(Beginning of EXCERPT TO READ)
With the help of integrated sales and marketing services specialist ZS Associates, Alere mapped out its existing process and the data at its disposal and created new data collection and compensation processes, including scorecards that rate each distributors’ efforts to submit data as an incentive to deliver better data, on time. It reduced 25 days of processing time to 10 days of processing time.
Jarrett says change management was an integral component in making the project successful.
“It’s because we’re changing what your culture is used to,” he says. “You have to educate them about the value. You have to essentially sell it a little bit.”
The culture of the IT organization itself often needs to change too. Mark Bernardo, vice president of Professional Services, Americas at GE Digital, says CIOs need to inculcate a habit of active listening and questioning in themselves and their teams. CIOs that can see beyond requirements and identify desired business outcomes will be the ones to seize the opportunities created by digital transformation, he says.
“They have to take ownership of their leadership position in the change effort,” Bernardo says. “Forge relationships with all the other stakeholders in the business. Truly go into listening mode to go one step beyond the requirements they have to the actual outcomes they want.”
“We have to become incessant about the word ‘why,'” he adds. “‘Explain to me why that particular requirement is needed.’ Once you get to the root of that, you’ll essentially come to the desired outcome.”
(End of EXCERPT TO READ)
### WORK TASK 1
In the change management excerpt, Alere reduced its processing time from 25 days to how many days?
### WORK TASK 2
Do these statements agree with the change management excerpt? (a) Alere worked with ZS Associates on its new processes. (b) Mark Bernardo is a vice president at ZS Associates. (c) Jarrett calls change management a minor part of the project.
### WORK TASK 3
List every organization named in the change management excerpt.
(Beginning of EXTRACTED DATA)
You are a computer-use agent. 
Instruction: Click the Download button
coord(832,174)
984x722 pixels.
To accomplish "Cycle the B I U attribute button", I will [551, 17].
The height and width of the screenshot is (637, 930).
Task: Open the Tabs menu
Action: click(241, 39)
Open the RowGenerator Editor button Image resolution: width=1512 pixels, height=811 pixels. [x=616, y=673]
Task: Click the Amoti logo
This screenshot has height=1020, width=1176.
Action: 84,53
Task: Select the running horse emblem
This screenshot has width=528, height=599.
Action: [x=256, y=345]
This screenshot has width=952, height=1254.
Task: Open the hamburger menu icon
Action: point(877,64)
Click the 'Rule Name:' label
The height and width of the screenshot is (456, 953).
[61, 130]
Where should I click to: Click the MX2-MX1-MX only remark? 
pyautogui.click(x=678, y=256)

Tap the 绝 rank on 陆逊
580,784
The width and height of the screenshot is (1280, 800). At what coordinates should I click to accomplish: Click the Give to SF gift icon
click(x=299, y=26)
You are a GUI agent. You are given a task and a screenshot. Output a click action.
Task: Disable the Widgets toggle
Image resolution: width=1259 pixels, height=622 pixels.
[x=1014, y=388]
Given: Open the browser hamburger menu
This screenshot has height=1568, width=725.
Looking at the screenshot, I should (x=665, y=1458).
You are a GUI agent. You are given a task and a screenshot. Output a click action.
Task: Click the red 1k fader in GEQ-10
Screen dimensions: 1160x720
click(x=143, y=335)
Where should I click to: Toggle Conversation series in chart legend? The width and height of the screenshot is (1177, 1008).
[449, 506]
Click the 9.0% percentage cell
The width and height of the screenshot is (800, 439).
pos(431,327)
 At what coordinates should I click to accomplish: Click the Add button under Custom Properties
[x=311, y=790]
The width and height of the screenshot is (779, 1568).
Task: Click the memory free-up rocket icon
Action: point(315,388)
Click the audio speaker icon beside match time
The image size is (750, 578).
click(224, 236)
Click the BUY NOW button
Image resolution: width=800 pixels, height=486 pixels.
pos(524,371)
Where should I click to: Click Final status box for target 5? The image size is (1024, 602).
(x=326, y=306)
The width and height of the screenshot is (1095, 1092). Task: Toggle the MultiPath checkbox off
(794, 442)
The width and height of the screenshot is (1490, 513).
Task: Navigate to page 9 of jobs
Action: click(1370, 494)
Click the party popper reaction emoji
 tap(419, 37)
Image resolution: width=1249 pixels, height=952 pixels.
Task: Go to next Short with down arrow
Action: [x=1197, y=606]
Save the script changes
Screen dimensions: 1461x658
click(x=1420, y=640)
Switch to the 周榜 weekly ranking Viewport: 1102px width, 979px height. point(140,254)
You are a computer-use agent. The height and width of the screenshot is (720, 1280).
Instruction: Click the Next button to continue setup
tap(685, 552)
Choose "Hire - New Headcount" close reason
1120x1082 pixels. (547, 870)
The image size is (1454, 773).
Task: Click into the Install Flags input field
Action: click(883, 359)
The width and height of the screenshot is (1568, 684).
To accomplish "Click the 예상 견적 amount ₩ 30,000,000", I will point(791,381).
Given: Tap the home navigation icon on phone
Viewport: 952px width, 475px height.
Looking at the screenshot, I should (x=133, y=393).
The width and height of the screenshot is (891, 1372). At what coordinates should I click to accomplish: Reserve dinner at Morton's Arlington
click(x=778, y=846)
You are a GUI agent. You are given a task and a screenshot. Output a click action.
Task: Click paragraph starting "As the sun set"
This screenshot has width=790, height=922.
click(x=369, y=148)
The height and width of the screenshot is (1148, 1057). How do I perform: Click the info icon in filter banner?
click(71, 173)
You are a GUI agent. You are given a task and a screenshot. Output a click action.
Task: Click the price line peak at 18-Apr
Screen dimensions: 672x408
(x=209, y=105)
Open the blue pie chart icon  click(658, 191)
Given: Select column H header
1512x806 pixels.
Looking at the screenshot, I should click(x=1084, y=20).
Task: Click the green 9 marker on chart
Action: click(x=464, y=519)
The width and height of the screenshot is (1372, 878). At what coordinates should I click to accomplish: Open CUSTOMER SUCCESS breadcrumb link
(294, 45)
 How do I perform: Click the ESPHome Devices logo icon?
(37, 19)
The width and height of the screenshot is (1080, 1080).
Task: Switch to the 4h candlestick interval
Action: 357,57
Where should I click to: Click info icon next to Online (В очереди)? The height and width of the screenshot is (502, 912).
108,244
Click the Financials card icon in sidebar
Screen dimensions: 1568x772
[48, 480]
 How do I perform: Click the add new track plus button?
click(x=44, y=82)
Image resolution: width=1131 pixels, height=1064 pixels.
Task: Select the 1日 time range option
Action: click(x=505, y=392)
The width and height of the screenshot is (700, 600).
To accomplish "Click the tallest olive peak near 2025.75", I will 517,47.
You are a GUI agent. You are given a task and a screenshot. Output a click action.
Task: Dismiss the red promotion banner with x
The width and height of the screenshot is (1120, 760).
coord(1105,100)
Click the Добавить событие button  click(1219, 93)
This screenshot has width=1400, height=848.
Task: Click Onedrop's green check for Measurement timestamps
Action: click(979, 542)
(End of EXTRACTED DATA)
### RESPONSE AREA 1
10 days.

### RESPONSE AREA 2
(a) Yes: "With the help of integrated sales and marketing services specialist ZS Associates, Alere mapped out its existing process"
(b) No: "Mark Bernardo, vice president of Professional Services, Americas at GE Digital"
(c) No: "Jarrett says change management was an integral component in making the project successful."

### RESPONSE AREA 3
ZS Associates, Alere, GE Digital